Ein konkretes System kann ich nicht empfehlen, ich denke da bist du an anderer Stelle besser beraten.

___
Raumoptimierung:

Durch eine geeignete Einrichtung des Raumes kann sowohl die Bildqualität als auch die Akustik entscheidend verbessert werden.

Um die Akustik zu verbessern, sollten Wände, Decke und Boden möglichst Schallabsorbierend sein, dadurch werden störende Schallreflexionen verhindert, der Effekt ist insbesondere bei teuren Soundsystemen erheblich!

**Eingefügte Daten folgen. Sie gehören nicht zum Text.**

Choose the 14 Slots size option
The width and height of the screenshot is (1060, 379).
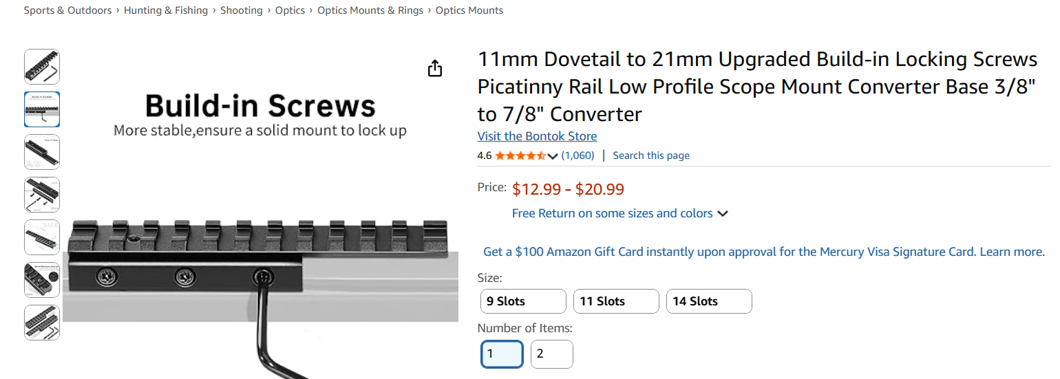pos(709,301)
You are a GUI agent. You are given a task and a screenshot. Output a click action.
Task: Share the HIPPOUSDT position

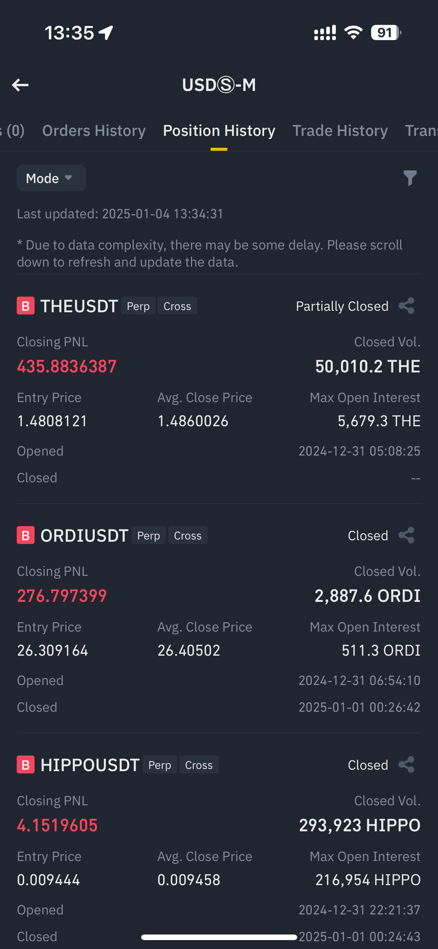(406, 765)
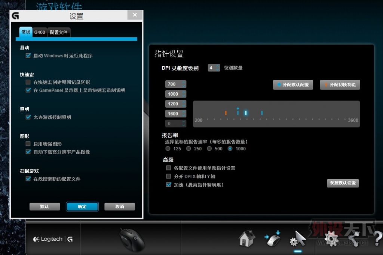Open the 配置文件 tab

coord(58,32)
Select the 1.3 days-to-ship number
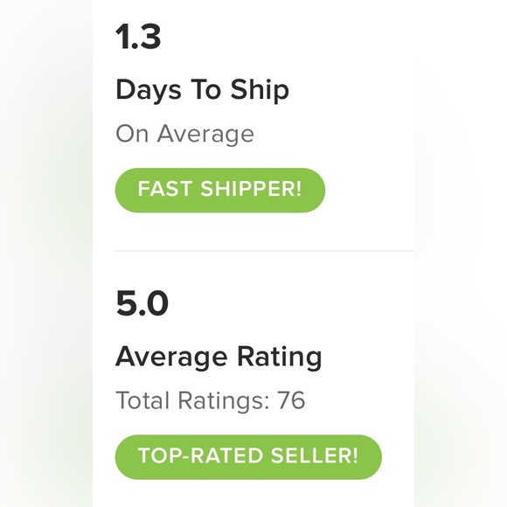This screenshot has width=507, height=507. pyautogui.click(x=138, y=37)
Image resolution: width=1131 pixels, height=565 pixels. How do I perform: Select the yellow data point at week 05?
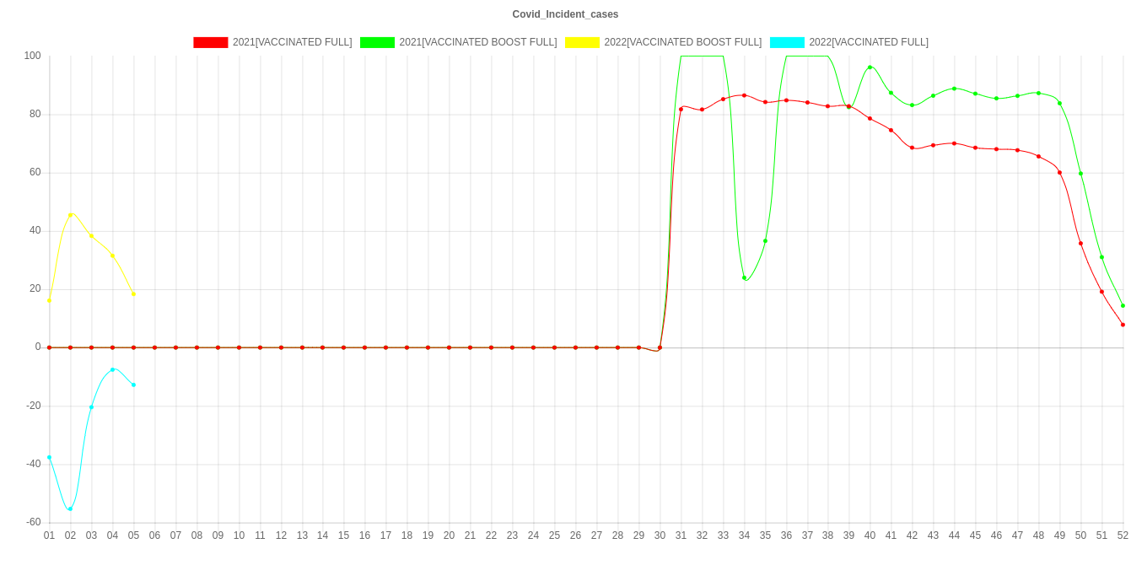[x=133, y=294]
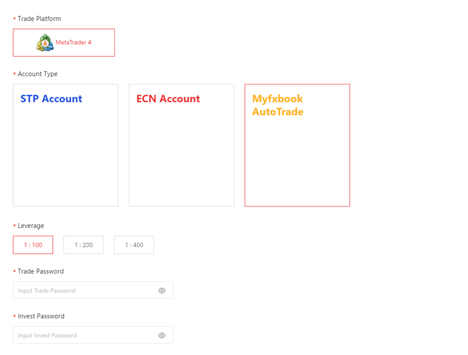The image size is (468, 355).
Task: Click the MetaTrader 4 text label
Action: [73, 42]
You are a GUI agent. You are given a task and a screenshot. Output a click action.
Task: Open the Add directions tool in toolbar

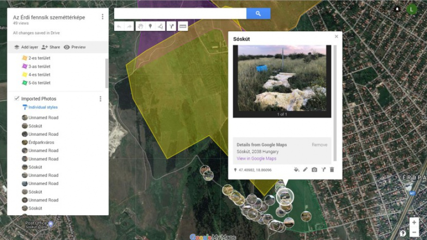click(172, 27)
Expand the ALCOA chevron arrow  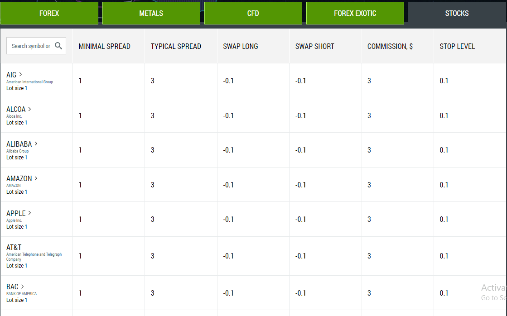click(x=30, y=109)
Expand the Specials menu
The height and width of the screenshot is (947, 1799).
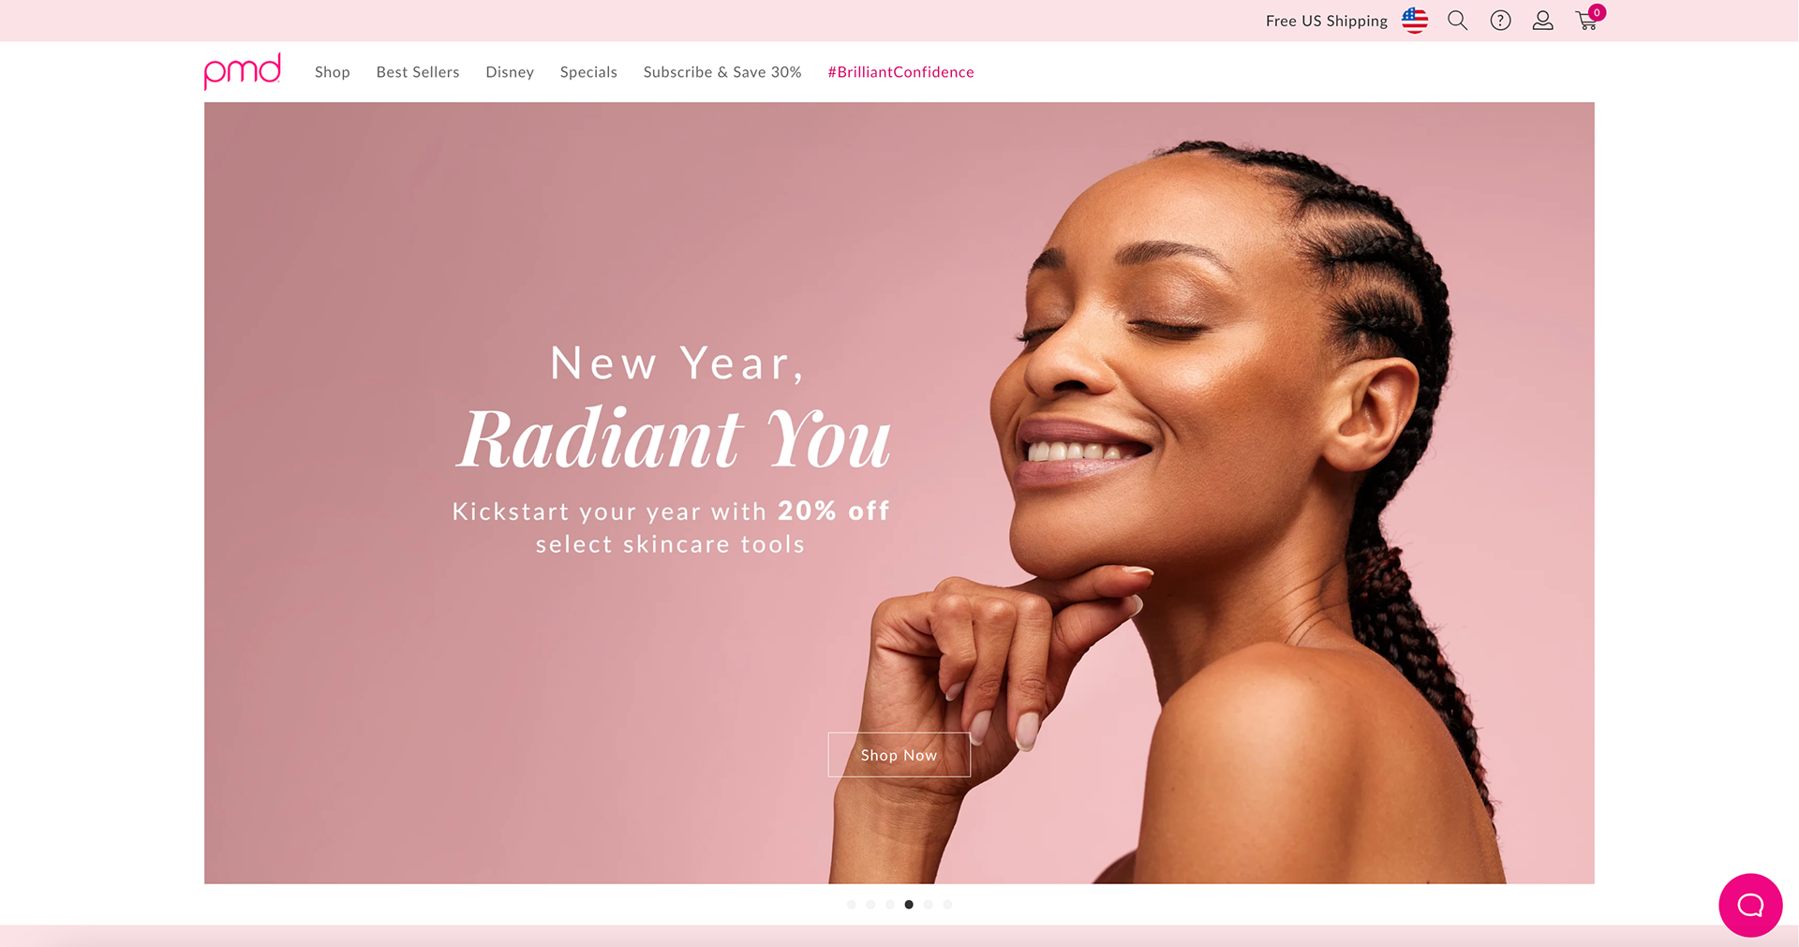588,72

Um die Raumhelligkeit zu reduzieren und damit den effektiven Kontrast zu verbessern sollte der Raum außerdem möglichst dunkel sein. Eine gute Abdunkelung bringt eine wesentliche Verbesserung der effektiven Bildqualität.


----------



## TobiWahnKenobi (13. Januar 2014)

die haupt-immersions-störung bezgl. lags oder allgemein bildabfolge wird bei quak das SLi-system durch AFR und den zwang zu einer nVidias synctechniken mitbringen.

von der reinen geschwindigkeit im SGPU-betrieb (ob mit oder ohne sync) sind die DLPs die ich kenne, über alle zweifel erhaben. fast so gut, wie ein vg278 nur im stereo-betrieb aufgrund der guten bildtrennung komplett ohne ghosting.

bei 5 - 5.5m projektionsabstand würde es mich sehr überraschen, wenn eine 2.8m breite leinwand ausreichen würde. ich denke, da fehlen gute 40-60cm in der breite.

ansonsten setze ich den NEC mal auf meine amazon merkliste, liest sich ganz gut und mitte des jahres ist ja wieder ein beamer fällig.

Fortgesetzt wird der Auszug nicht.